Phased Logic Animations
Your browser must be equipped with a Macromedia Flash Player to view
these animations (
Macromedia Download Site , step forward and step backward on
animations may not work in all browsers).
- Basic Token Flow. Token flow in small netlist . The
green net is a feedback wire that had to be added to ensure
safety and liveness in the new netlist. The old netlist had 2
DFFs and 2 Combinational gates.
- Loop Delay Averaging. An unbalanced clocked pipeline
with a clock cycle equal to 4 gate delays (DFF delay + DFF setup
= 1 gate delay). Obviously the goal in a clocked pipeline is to
balance the delays of pipeline stages, but sometimes that is not
always possible. The same pipeline in
Phased logic , note that the average throughput of this
pipeline is 3 gate delays per token, the same as if the clocked
pipeline had been perfectly balanced. This illustrates the loop
averaging aspect of self-timed loops, in the average performance
of PL system can be better than the worst case. This means
that in PL systems, designers do not have to worry as much about
balancing path delays as loop averaging can help overall
performance.
- Token Buffering for Peformance.
This unbuffered two-stage pipeline
averages 4 gate delays per token. However, its performance is
limited because of inadequate buffering on the lower barrier
gate which fans out to two gates in the top pipeline stage. This
problem is fixed in this buffered
two-stage pipeline . Note that a gate was added in on the
output of the lower barrier gate -- this is just a buffer
function, and adds no new functionality. It is only added to
improve throughput.
- Seven computation waves through a ripple
structure with 1 input stage, 1 output stage. This
illustrates bit-level dataflow in a PL system. PL systems only
have to be word synchronized at the input/output boundaries --
within PL systems data flows at a bit or nybble level.
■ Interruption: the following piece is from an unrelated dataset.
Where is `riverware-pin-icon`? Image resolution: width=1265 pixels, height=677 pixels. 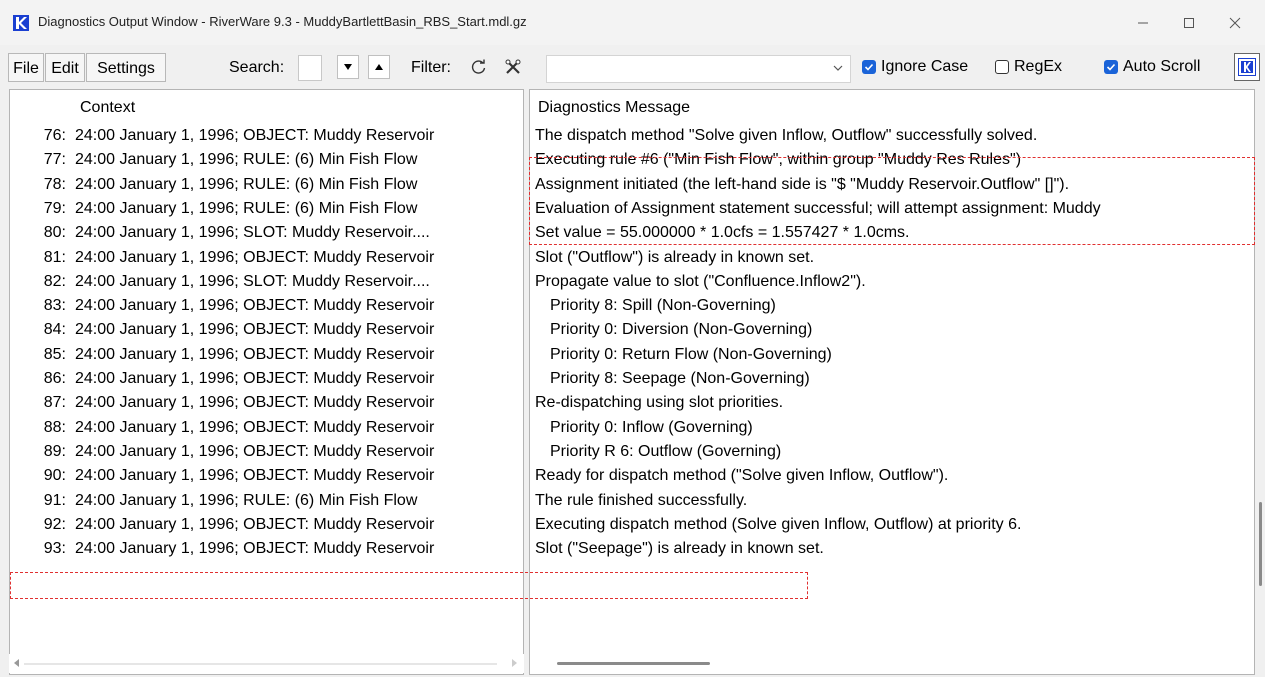 riverware-pin-icon is located at coordinates (1247, 67).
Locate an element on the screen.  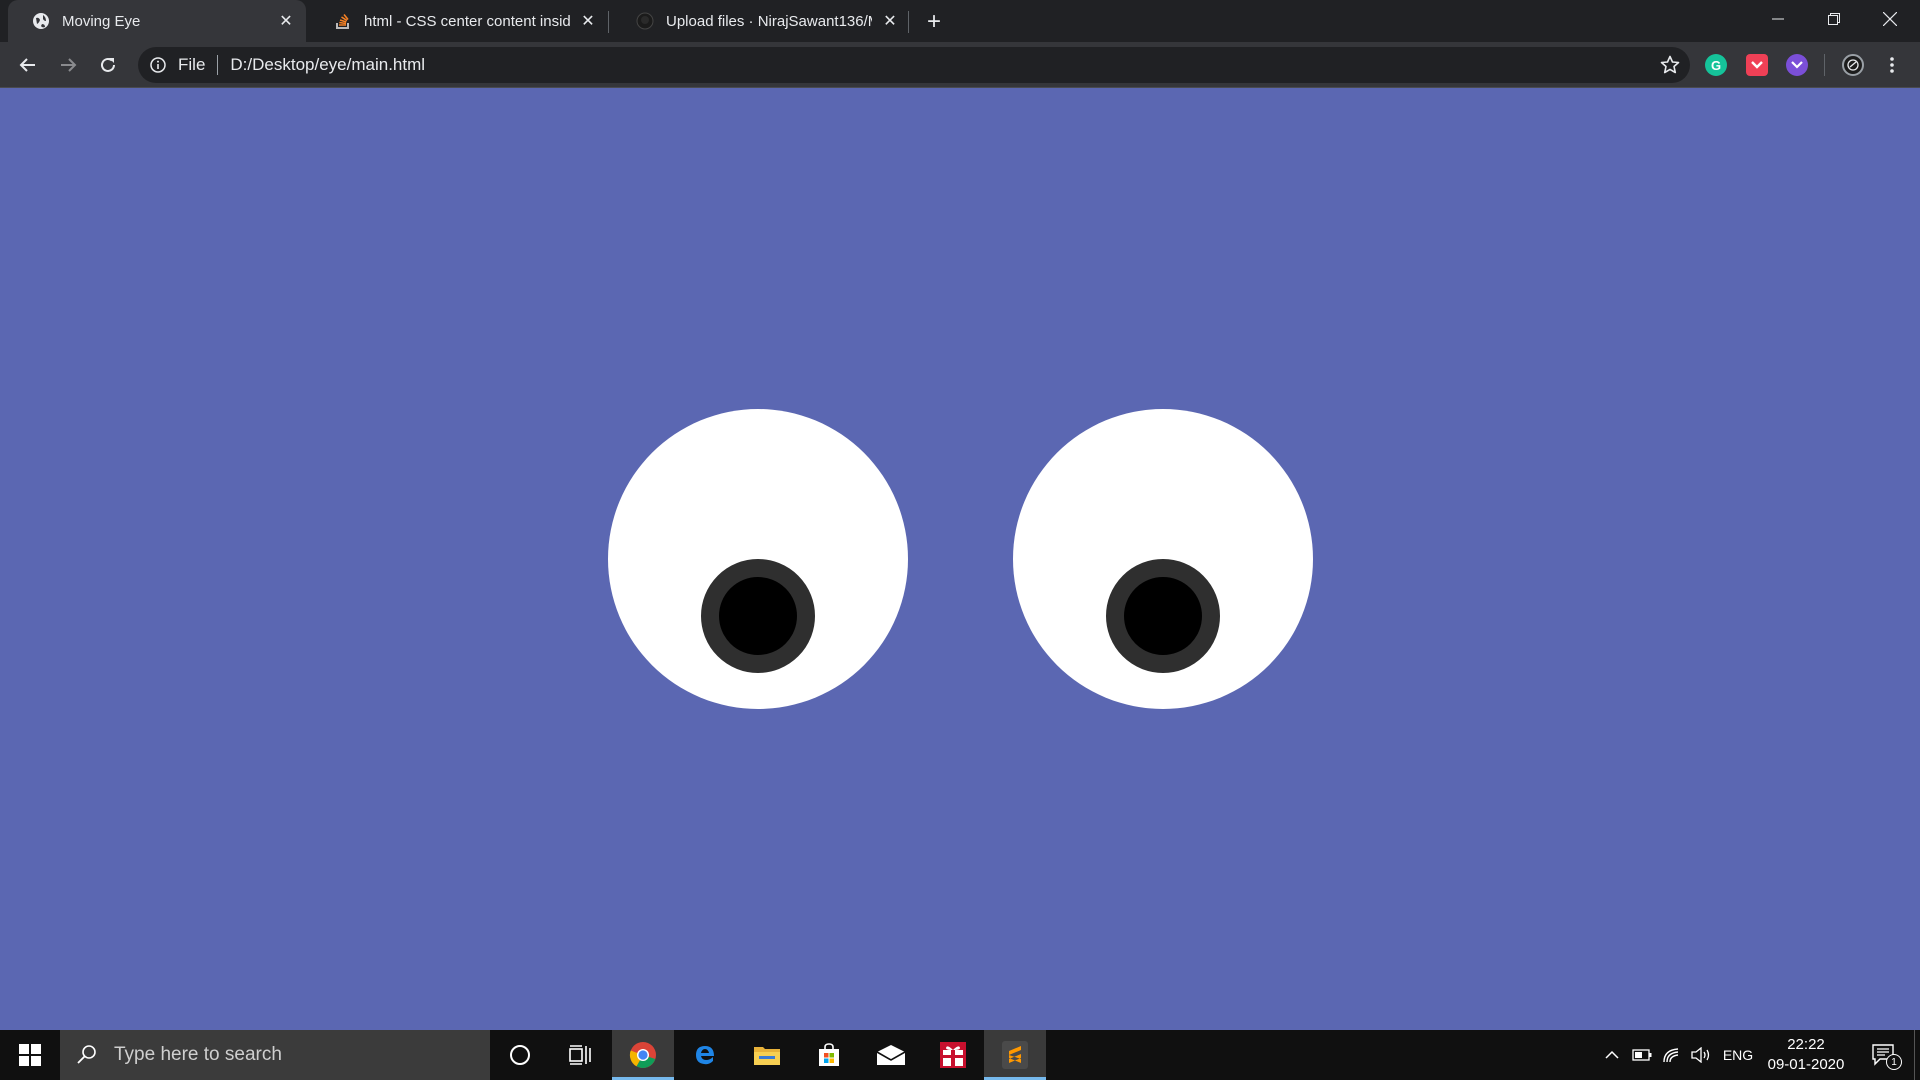
back-button is located at coordinates (28, 65).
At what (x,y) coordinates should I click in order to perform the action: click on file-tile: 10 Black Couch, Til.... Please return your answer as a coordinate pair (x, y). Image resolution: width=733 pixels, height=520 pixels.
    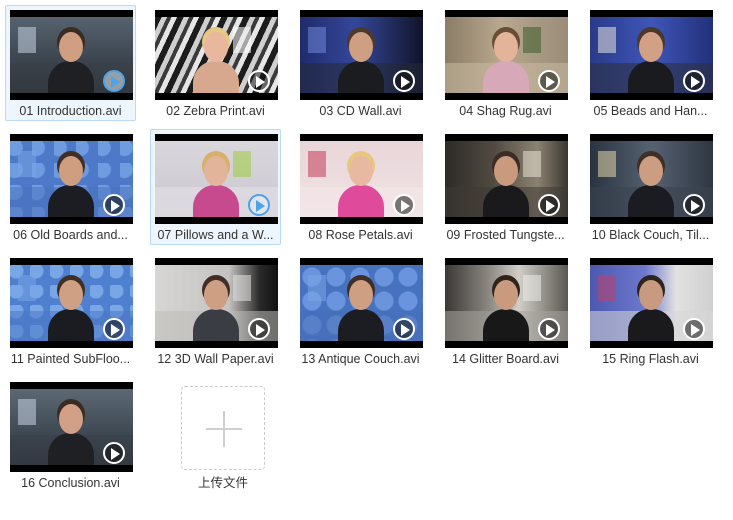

- Seven computation waves through a ripple
structure with multiple input/output stages. Notice that
input/output stages bracketing the ripple structure can improve
throughput.
- Six computation waves through a
netlist.
The average throughput of this
system is (6+2)/2 = 4 gate delays.
- Six computation waves through the same netlist
with one extra gate added to shortest delay path.
The average throughput of this system is (4+2+2)/3 = 2.7 gate
delays. Bit-level data flow takes advantage of whatever
parallelism is available.
- Control for a Coarse-Grained PL System
. PL 'wrappers' can also be placed around large blocks of
logic to form a coarse-grained system. This shows the control
required for a coarse-grained system that implements a
[1x4][4x4]=[1x4] matrix multiply. Each block of gates has two
tokens inside of it because each block actually forms two gates
as far as the PL control is concerned. Because each block of gates
have DFFs in it, this makes the block a 'barrier' gate in terms of
PL control. There cannot be feedback signals between barrier gates, so
the required splitter gates that seperate the barrier gates are
integrated into the PL 'wrapper' that is placed around the block
of gates.
- Non-gated PL Operation versus
Gated PL Operation . This
illustrates recent work on halting token circulation within
portions of a PL netlist to reduce power consumption and improve
performance. Special interface gates must be placed on the
boundaries of the gated portion of the netlist in order to halt
token circulation. If the halted portion of the netlist is on
the critcal path, then this can improve system performance.